'''
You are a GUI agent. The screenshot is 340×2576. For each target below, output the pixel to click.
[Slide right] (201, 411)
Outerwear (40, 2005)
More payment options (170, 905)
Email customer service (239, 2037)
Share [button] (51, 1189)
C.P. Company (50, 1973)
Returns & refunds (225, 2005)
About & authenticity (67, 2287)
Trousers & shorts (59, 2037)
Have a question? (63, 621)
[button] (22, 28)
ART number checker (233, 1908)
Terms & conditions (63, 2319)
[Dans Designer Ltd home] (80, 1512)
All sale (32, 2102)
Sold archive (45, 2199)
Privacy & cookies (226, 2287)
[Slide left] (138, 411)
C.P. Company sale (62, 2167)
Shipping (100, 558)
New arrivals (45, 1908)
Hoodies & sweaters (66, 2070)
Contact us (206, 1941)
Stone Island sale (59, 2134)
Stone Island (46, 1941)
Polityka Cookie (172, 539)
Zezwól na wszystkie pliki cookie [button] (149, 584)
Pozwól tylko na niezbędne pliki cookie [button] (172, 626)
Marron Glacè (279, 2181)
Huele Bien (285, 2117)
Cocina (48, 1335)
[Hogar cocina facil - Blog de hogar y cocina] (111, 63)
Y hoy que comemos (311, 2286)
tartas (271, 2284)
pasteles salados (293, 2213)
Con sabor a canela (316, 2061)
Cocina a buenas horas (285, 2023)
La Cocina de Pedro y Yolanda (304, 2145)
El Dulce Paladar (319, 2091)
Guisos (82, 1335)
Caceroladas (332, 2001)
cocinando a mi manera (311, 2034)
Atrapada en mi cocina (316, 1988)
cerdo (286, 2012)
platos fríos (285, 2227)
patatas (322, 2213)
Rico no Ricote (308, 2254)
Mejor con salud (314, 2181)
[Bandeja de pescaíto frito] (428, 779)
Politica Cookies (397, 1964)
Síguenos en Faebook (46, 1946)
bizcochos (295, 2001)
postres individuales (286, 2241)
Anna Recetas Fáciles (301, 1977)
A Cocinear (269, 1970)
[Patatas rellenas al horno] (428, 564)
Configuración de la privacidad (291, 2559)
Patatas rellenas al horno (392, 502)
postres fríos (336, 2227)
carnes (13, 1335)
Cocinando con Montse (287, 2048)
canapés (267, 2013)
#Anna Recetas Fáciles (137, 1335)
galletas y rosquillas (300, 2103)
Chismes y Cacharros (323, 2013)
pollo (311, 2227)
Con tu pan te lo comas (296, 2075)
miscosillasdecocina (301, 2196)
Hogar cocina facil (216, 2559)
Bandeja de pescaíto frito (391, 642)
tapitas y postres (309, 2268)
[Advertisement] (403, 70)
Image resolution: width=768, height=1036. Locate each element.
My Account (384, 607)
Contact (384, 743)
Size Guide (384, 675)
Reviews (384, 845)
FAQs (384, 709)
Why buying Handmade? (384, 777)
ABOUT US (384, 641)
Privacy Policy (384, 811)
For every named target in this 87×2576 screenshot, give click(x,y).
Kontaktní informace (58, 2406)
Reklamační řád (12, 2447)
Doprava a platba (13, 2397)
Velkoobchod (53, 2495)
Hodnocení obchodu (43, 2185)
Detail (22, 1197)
'''
**What you will do:** Only lines holding the word "screenshot" belong in the answer; copy each one from the material.

**Result for this task:**
You are a GUI agent. The screenshot is 340×2576. For each target below, output the pixel to click.
For every named target in this 87×2576 screenshot, give click(x,y).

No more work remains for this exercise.